→ EXERCISE INPUTS:

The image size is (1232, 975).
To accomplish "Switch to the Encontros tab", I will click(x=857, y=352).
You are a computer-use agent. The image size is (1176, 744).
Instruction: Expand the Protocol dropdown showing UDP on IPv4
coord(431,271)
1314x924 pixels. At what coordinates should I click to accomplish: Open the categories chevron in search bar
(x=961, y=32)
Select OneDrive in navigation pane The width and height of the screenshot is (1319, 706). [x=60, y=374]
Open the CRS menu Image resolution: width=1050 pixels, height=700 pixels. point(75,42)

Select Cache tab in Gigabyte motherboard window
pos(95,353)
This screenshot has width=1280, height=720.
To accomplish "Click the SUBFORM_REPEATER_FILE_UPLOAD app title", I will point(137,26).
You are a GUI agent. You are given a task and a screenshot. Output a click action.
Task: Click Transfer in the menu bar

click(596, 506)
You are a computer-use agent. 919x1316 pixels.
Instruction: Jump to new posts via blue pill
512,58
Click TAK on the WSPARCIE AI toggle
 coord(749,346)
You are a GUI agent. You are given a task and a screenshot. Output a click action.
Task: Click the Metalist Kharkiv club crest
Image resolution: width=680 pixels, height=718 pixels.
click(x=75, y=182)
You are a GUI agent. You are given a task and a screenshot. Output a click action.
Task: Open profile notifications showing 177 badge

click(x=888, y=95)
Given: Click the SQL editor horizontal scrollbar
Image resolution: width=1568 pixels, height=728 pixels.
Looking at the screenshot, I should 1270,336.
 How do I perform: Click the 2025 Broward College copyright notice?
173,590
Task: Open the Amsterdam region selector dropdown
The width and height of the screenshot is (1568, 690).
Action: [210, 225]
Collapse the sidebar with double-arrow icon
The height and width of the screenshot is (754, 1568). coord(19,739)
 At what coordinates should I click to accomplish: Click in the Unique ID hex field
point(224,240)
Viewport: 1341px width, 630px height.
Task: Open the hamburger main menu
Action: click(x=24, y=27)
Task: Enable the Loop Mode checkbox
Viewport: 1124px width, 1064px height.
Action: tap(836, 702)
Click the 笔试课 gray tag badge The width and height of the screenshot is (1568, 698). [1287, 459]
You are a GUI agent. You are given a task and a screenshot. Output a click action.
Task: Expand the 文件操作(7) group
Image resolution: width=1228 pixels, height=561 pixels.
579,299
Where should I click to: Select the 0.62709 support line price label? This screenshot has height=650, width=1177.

→ TASK INSTRUCTIONS: Check each line of the listing above, and copy it if it contains the word "computer".

→ SOLUTION FOR THIS PROBLEM:
You are a computer-use agent. The image size is (1176, 744).
You are a computer-use agent. 919x1316 pixels.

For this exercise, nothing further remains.